Work order 1
Using the adoption story, answer these questions.
(a) For how many days did the couple care for the baby while Mama M recovered?
(b) What was falling outside the window of their room?
(c) What name did they give the baby girl?
Work order 2
In the adoption story, rewrite the part that opens with the words containing "We were flooded" and closes with "to each other.", swapping "hospital" for "birth center".

Extract provided
Baby came and we cared for her for two days while Mama M recovered, holding her in our arms as we watched the snow fall outside the window of our room, full of gratitude, and thanking God for this long-awaited moment. Knowing that Mama M may still decide to parent, yet already loving this precious baby so much. This in between moment, is so very stretching. And then, after what felt like an eternity of holding our breath, but was really just a few days, Mama M signed her consent for adoption. 

We were flooded with joy yet also more than anything in that moment I remember considering Mama M and the heartache I know she was feeling. Balancing loss and joy in one moment broke us.  She didn’t get much time with baby girl, who we named Malina, prior to signing papers, so we wanted her to be with her mama the rest of the time in the hospital. I’m not saying this wasn’t hard friends, we were feeling separation anxiety and I even cried! But my goodness, it was good, and we would not have had it any other way. And without us asking, Mama M sent her back to us every night. It was like a beautiful gift to each other.

Data shown
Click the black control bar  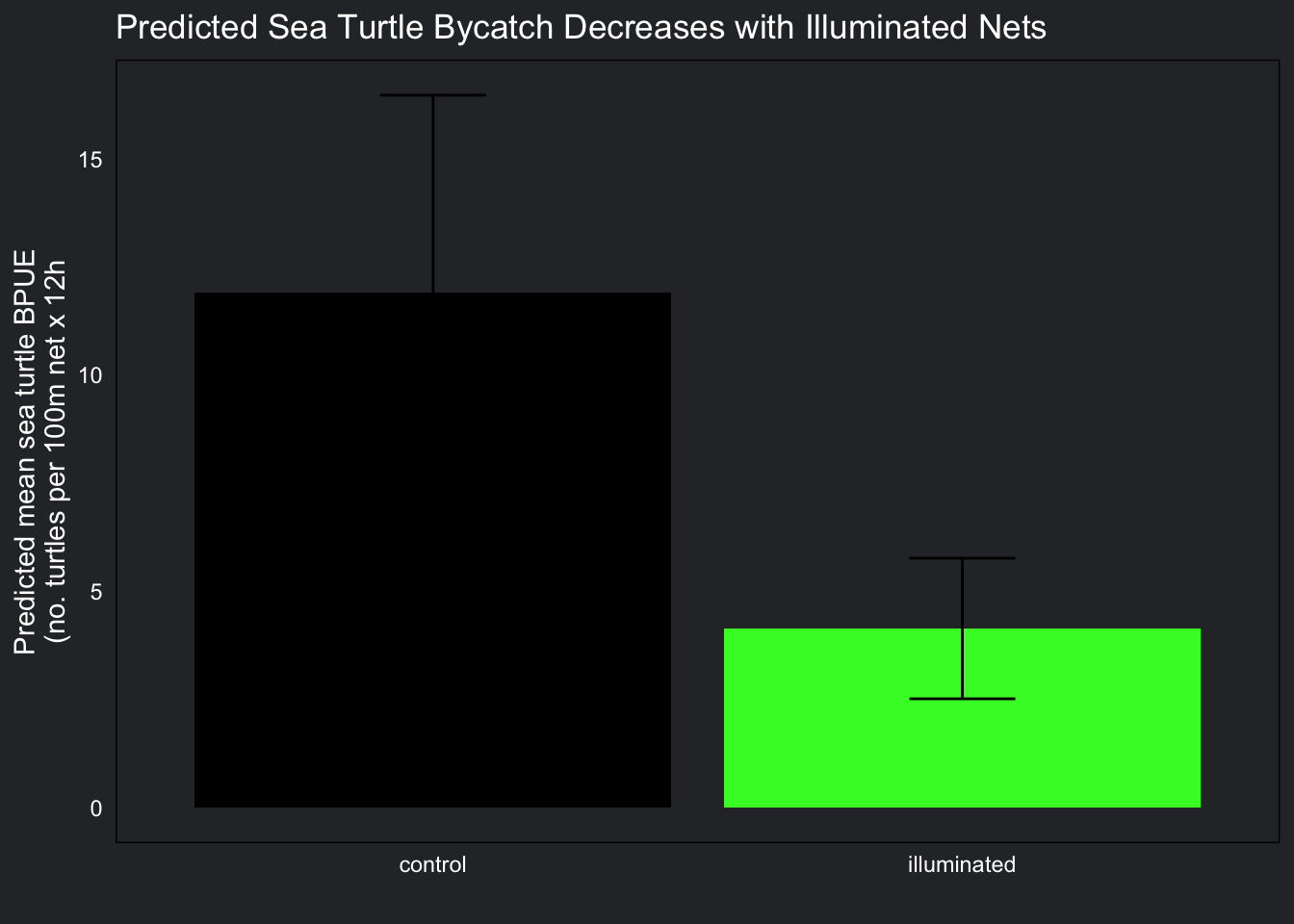point(432,549)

Response area 1
(a) Two days.
(b) Snow.
(c) Malina.

Response area 2
We were flooded with joy yet also more than anything in that moment I remember considering Mama M and the heartache I know she was feeling. Balancing loss and joy in one moment broke us.  She didn’t get much time with baby girl, who we named Malina, prior to signing papers, so we wanted her to be with her mama the rest of the time in the birth center. I’m not saying this wasn’t hard friends, we were feeling separation anxiety and I even cried! But my goodness, it was good, and we would not have had it any other way. And without us asking, Mama M sent her back to us every night. It was like a beautiful gift to each other.